Thursday, November 18, 2010
First United Methodist Church, along with friends from local Catholic and Episcopal congregations, will pump out about 60,000 meals this year from a small kitchen, feeding the homeless, working poor, children, the elderly and others who come to the downtown Salinas church for a free lunch five days a week.
Asked to describe the budget for the program, FUMC pastor Jim Luther laughs ruefully.
“We’re broke,” he says. “We put everything we have into the program. We’re just trying to help the next person through the door.”
For some of us, a single dollar has significantly less meaning than for others. It’s money for a pack of gum, or for a cheap cup of convenience-store coffee. But aggregate those dollars for a community-based nonprofit, and the significance quickly adds up.
It can mean everything, like keeping the doors open.
At FUMC, which also runs a de facto day shelter for homeless people trying to stay away from drugs and alcohol, a dollar pays for another day of long-distance phone service so the dispossessed can let families or friends know they’re still alive. It also buys five pounds of food at the Food Bank for Monterey County, where Luther shops three days a week so his congregants can cook the daily meal.
At the Natividad Medical Foundation, $7 was enough to buy a month’s worth of anti-seizure medication for a young man who would have died without it.
The foundation also administers The Onyx Fund for Women, which enables medically necessary gynecologic surgery. Such surgery, says foundation president and CEO Linda Ford, can give a woman suffering from fibroid tumors or other conditions a new lease on life.
“I’ve never seen a dollar used with such impact,” Ford says. “A lot of these women will ask themselves, ‘Do I feed my family, pay the rent or get my medical care?’ Often the medical care comes last.”
If animals, nature or the arts are more your thing, though, the Weekly has in this issue 69 other notable local nonprofits, all of which have some big ideas but all of which come from the same place: helping those in the community, whether two-legged, four-legged, artistically minded, environmentally minded or (in the case of Save the Whales) finned, make it through another day.
Carve a dollar or $10 or $100 from your budget in the next six weeks if you can, choose one of the nonprofits and make an impact on the community. The world’s a hard place, and like they say, charity begins at home.
A group of middle-school students in Salinas also is looking at a way to affect change and they’re doing it with pen and paper rather than dollars and cents. The group, students of Washington Middle School English teacher Maggie Power, is frustrated at the lack of local bookstores; they’re planning a march on City Hall a few days before Thanksgiving, during which they will attempt to deliver letters to Mayor Dennis Donohue demanding he open one.

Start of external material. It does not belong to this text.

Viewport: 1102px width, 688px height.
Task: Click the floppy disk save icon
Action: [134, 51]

Dennis, you’ve been warned. The eighth graders are coming for you, and they’re ticked.
For Power’s class, this is a great exercise on a number of levels. First, she’s teaching them to write persuasive letters. Second, she’s teaching them how to research a subject – a little bit of their inspiration came from the efforts of schoolchildren in Texas to try to keep the B. Dalton outlet open in the poor border town of Laredo – and although the Texas kids were unsuccessful, Power’s class has read up on those efforts. Power is also teaching her class they have the right to petition government for a redress of their grievances, so they’re getting a little First Amendment action in with their local petitioning.
There’s only one problem: if Donohue could make a bookstore magically appear within the city’s borders, he would have done it the day after he began his first term as mayor. Power’s class also is getting what may be its first lesson in the realities of retail economics: If the numbers for a specific area don’t make sense for the stores, they simply won’t open there.

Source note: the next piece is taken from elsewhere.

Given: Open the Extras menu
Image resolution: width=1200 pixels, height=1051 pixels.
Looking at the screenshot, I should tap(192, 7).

Right now, the numbers don’t make sense. Chains such as Barnes & Noble (struggling to stay afloat as it is) or Borders take a hard look at the economics of a city or region: When they look at Salinas, they see a poverty rate that is too high and an education rate that is too low.
But if dedicated teachers like Power can help raise the education rates, then the poverty rates will drop – the ultimate in local impact. So to the eighth graders: Write your letters and march them down to City Hall. I suspect the mayor will read every one.
In the meantime, warm up your wallets and check out our Monterey County Gives! website at www.montereycountygives.com. It’s a good way to kick off the season of giving.